The Colloquia typically consist of a 30-45 minute presentation followed by discussion. We attract an audience from many different disciplines and post-talk dialogue is often very lively and constructive. Talks are intended to be accessible to a general audience and speakers are requested to avoid unnecessary jargon and obscurantist language. Presentations are intentionally kept ‘in-house’ with no videoconferencing or recording. The Colloquia take place in term time, 7.30-9.30pm, in the Clare Hall Meeting Room. Refreshments are provided.
Lent 2025 Programme
21 January: Seppo Poutanen (U. of Turku) – Banished from their material campus: how did closures related to the COVID-19 pandemic affect European doctoral researchers?
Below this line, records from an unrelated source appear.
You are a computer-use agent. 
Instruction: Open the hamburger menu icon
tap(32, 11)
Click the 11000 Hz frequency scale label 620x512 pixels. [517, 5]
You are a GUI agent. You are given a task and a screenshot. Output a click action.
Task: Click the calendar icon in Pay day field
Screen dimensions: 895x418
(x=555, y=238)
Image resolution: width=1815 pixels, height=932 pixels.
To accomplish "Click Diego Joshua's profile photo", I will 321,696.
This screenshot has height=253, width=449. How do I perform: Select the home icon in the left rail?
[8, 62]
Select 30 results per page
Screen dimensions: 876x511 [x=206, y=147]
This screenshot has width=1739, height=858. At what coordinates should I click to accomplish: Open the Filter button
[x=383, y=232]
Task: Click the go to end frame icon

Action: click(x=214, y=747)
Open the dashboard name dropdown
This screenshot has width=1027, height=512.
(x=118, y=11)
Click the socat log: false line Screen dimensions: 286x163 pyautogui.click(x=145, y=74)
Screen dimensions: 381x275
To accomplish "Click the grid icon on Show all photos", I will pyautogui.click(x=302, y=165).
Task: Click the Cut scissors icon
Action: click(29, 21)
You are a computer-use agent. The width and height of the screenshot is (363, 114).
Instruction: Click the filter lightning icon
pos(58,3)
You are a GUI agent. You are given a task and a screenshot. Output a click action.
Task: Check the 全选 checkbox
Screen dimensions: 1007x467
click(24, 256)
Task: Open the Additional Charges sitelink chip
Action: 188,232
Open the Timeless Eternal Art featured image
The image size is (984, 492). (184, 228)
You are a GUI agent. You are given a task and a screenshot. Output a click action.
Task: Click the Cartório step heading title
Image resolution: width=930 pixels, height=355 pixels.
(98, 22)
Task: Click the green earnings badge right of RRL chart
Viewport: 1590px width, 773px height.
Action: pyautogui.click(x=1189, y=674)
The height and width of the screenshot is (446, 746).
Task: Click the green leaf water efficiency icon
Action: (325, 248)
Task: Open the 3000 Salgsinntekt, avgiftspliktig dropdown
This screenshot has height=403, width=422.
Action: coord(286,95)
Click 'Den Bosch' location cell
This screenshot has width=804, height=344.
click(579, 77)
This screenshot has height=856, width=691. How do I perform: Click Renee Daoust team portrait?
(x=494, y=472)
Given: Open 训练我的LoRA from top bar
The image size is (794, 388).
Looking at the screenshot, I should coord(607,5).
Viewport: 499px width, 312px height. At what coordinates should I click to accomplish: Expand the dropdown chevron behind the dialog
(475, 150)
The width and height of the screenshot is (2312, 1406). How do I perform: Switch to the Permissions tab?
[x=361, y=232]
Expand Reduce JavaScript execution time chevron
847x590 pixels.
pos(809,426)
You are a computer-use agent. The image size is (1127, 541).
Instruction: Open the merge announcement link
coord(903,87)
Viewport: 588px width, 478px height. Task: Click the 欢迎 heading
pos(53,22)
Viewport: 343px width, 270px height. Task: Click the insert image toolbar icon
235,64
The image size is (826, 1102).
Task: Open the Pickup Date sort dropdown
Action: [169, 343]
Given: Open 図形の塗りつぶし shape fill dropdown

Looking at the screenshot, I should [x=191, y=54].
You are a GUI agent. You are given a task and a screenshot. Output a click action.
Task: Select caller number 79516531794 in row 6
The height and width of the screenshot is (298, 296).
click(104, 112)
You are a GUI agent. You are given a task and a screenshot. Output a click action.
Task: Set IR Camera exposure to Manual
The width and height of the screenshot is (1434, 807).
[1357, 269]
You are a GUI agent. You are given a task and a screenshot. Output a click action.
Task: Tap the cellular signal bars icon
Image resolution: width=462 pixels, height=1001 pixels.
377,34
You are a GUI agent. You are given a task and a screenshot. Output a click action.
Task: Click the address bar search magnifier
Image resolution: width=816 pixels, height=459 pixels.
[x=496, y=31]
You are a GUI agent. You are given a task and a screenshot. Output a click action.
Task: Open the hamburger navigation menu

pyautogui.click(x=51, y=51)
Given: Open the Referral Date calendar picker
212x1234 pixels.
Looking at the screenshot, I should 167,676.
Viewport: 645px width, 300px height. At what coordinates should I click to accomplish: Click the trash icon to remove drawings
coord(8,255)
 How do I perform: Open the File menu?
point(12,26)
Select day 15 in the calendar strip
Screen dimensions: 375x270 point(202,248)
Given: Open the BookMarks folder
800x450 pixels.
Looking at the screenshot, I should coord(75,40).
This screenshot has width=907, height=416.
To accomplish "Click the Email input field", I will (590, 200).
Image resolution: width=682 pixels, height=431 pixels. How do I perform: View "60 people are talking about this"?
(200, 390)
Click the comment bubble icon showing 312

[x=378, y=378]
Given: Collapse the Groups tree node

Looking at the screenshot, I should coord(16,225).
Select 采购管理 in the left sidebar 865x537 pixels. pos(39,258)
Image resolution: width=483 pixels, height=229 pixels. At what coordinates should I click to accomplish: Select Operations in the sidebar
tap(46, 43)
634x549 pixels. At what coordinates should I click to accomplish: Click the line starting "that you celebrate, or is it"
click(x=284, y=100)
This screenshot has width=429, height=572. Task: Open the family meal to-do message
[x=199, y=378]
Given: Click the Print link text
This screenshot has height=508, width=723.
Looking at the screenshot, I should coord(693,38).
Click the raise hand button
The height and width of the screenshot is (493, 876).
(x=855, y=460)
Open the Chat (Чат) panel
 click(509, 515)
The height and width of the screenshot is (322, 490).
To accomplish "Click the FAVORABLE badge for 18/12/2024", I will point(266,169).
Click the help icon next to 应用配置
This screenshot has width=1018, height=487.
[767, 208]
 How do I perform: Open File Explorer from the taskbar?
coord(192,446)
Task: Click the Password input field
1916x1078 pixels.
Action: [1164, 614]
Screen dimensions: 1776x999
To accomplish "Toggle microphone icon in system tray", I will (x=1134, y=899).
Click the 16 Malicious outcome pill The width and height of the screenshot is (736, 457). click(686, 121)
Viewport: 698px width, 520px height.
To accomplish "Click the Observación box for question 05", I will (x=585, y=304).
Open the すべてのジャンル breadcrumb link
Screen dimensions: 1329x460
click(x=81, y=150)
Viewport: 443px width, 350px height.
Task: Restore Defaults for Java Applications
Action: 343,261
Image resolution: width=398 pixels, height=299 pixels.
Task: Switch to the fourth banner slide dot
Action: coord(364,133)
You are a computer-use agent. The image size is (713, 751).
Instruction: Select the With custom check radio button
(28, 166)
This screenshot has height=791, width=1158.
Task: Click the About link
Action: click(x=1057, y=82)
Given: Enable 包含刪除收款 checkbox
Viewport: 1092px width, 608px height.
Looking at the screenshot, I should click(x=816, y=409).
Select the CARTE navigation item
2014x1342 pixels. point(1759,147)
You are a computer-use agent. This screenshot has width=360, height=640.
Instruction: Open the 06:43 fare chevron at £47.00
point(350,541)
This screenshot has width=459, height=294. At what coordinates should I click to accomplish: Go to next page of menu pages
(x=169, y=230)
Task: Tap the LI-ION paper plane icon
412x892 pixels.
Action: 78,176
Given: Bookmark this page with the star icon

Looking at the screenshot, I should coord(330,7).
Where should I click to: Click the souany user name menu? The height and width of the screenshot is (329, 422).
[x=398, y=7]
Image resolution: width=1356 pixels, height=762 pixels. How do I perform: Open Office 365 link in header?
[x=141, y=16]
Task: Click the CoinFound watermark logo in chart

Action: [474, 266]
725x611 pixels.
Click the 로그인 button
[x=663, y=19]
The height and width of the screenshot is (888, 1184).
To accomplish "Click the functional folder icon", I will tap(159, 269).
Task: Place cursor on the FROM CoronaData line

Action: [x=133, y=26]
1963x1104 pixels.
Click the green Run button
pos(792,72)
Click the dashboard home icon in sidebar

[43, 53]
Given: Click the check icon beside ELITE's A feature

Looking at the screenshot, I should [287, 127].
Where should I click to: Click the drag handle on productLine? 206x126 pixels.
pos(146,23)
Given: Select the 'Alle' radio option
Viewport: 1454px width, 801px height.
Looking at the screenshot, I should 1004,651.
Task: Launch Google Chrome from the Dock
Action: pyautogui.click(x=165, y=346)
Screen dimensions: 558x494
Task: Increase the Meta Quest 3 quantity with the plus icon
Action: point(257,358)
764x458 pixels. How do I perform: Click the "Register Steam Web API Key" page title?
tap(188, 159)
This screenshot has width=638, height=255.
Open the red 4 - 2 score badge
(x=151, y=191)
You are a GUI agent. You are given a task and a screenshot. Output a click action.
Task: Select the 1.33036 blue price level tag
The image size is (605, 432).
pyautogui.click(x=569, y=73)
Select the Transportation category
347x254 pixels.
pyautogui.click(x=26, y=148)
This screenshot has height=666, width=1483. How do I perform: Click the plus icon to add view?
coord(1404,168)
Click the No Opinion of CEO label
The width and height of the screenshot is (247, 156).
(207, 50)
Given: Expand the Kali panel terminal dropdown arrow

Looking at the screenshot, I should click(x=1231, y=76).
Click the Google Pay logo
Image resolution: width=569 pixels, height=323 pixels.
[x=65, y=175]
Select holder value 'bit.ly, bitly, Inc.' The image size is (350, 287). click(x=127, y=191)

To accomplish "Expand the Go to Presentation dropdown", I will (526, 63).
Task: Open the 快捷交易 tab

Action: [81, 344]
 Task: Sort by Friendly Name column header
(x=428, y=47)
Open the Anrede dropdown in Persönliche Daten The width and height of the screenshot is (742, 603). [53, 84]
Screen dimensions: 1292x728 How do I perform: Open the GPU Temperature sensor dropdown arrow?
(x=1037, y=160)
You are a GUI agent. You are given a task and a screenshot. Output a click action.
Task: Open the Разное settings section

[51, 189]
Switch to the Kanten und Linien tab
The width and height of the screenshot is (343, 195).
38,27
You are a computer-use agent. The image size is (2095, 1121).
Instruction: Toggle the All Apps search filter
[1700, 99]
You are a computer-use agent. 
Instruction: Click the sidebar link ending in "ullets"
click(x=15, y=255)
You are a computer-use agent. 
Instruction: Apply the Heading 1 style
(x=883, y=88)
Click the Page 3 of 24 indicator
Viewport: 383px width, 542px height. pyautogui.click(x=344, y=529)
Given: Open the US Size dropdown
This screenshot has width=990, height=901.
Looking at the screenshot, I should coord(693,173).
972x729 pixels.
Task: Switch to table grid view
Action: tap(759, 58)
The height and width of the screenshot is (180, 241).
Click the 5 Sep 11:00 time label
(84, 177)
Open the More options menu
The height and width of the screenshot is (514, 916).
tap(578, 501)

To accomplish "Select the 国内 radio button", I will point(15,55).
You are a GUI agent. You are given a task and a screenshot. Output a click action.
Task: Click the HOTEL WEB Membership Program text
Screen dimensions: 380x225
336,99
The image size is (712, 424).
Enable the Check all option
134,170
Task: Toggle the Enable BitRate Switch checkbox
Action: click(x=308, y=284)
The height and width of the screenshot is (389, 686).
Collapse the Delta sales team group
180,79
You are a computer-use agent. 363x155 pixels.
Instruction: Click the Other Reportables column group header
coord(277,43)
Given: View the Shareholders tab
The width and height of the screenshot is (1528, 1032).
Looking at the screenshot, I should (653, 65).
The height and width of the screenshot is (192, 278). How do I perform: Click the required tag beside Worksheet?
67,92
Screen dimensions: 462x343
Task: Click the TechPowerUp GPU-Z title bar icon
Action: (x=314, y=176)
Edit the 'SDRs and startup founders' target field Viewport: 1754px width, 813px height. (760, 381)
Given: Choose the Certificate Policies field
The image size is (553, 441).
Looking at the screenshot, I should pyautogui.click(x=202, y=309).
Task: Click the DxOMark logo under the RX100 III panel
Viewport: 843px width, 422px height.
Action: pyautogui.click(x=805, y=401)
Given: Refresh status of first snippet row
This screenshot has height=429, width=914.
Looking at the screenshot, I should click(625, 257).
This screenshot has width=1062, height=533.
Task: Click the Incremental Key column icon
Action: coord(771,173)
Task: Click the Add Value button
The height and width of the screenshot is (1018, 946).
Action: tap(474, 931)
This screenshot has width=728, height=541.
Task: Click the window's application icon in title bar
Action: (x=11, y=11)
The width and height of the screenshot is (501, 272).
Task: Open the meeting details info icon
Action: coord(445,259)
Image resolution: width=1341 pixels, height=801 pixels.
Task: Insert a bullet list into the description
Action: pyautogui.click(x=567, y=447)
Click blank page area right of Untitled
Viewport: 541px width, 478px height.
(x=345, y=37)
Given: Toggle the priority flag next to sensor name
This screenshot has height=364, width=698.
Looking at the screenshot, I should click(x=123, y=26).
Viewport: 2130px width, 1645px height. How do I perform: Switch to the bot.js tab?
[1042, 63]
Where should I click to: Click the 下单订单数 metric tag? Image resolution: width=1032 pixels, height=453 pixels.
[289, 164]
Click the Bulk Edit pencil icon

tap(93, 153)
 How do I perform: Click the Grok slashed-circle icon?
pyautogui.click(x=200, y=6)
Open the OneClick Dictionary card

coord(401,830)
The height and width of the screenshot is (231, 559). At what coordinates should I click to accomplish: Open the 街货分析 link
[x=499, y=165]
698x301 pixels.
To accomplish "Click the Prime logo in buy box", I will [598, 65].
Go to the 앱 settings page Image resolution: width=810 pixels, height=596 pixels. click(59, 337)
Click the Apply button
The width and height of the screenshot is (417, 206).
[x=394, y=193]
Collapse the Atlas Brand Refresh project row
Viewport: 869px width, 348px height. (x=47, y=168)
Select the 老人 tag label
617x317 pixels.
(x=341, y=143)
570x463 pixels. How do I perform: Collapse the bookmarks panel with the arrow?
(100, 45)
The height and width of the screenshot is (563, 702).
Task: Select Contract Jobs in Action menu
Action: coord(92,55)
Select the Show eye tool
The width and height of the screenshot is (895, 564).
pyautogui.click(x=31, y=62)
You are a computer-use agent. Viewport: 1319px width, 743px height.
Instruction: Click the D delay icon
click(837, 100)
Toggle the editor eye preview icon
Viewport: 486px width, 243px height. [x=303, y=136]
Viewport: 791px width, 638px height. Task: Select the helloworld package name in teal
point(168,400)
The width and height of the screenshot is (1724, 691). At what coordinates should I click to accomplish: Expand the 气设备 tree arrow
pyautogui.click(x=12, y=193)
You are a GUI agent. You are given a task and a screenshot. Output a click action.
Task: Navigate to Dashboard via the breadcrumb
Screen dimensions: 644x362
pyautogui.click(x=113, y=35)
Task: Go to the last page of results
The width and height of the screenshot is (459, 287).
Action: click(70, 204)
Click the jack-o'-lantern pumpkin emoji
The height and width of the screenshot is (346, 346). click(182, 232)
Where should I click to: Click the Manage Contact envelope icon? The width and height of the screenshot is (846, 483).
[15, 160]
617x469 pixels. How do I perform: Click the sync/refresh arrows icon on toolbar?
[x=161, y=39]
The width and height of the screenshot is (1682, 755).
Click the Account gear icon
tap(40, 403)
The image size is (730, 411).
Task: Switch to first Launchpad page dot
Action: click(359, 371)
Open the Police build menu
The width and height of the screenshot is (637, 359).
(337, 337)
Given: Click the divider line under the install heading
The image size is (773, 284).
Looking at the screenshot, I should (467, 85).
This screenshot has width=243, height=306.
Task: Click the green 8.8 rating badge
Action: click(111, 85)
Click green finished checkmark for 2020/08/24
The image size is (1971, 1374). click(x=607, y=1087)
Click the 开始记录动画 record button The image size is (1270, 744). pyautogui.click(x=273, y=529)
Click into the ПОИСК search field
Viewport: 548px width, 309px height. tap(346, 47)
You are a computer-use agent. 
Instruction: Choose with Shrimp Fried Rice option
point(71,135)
28 January: Miriam Solomon (Temple U.) – On conceptual engineering in psychiatry: is it time to eliminate or reappropriate the category of psychiatric disorder?
04 February: Ping Sheng (Hong Kong U. of Science and Technology) – Acoustic metamaterials.
11 February: Laura Fabbri (University of Bologna) – A journey through High Energy Physics: what we know, what we don’t know and what we pretend not to know.
[18 February: KING LECTURE – Not in the Colloquium series]
25 February: Barbara Sahakian (U. of Cambridge) – Brain boost: healthy habits for a happier life.
04 March: Anne Kovalainen (U. of Turku) – Last resort of digital advice: libraries’ changing role in Finland.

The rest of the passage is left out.